Callum bent down to kiss his mother on the cheek. ‘Don’t get up,’ he said, ‘I’ll let myself out. And don’t forget Leah will be coming on Tuesday.’
Marianne smiled. ‘I’m not likely to forget. I’ll ask Anna to pick her up from the station. And one of these days I would like to see my other grand-daughter again.’
‘Well, I’m hoping she might come over this summer.’
Marianne wished her son a safe trip and listened to the front door close before getting up from her armchair and walking over to her desk. Opening her laptop, she logged on to her bank account and her separate mortgage account. She was also draining money faster than she could afford. Interest on the equity release scheme was ratcheting up the debt. Even with the separate flat rented out, the house was still costing her too much. Anna’s salary was a luxury she could barely afford but she couldn’t contemplate doing without her. Then there was the money she had loaned to Anna and her boyfriend so that he could start his own restaurant. That had not been an entirely altruistic gesture, she acknowledged to herself. Finally, there were Leah’s school fees. It had been an impulsive gesture to offer to pay for private schooling for Leah – and one which she certainly couldn’t afford. Still, only one more term to pay.
Despite her own difficulties, she wanted to help Callum; it seemed suddenly a matter of great urgency, and she sat staring at her screen trying to imagine a way this might be done while the light faded around her.
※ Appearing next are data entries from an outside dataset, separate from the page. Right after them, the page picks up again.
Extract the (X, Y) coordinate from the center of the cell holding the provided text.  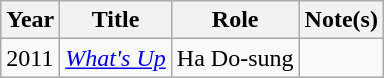
Note(s) (341, 20)
2011 (30, 58)
Ha Do-sung (235, 58)
Role (235, 20)
Year (30, 20)
What's Up (116, 58)
Title (116, 20)
Scan for the cell matching the given text and deliver its [x, y] coordinate at center. 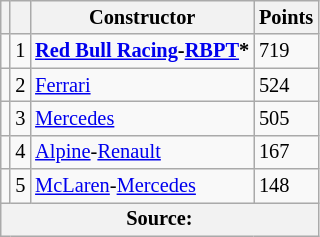
Source: [160, 219]
McLaren-Mercedes [142, 186]
167 [286, 152]
505 [286, 118]
Ferrari [142, 85]
5 [20, 186]
Alpine-Renault [142, 152]
524 [286, 85]
Red Bull Racing-RBPT* [142, 51]
Constructor [142, 17]
719 [286, 51]
148 [286, 186]
2 [20, 85]
Points [286, 17]
1 [20, 51]
Mercedes [142, 118]
3 [20, 118]
4 [20, 152]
Back in France, she is sitting with her sister Claire on a swing sofa at Les Trois Cheminées, watching Callum across the lawn on the other side of the garden. He is attempting to make a drawing of the house in his careful, methodical way. He is seventeen, and whereas at that age Izzy was slim, agile, sharply opinionated, and often confrontational, Callum is the opposite. Although certainly not fat, he has a solid build and walks with a slightly rolling gait. His face has a fleshy appearance and his eyes – though technically blue – are much paler than Izzy’s, with tinges of yellow and muddy green. Lacking the physical grace of his mother, he gives the impression of having a rather precise and fussy air; famously tidy to the point of obsession, he contradicts the stereotype of the messy teenager with which Marianne became familiar from years of picking up after her daughter. What worries Marianne is that – unlike Izzy, who was never short of friends, both male and female – Callum often seems almost to relish a solitary existence.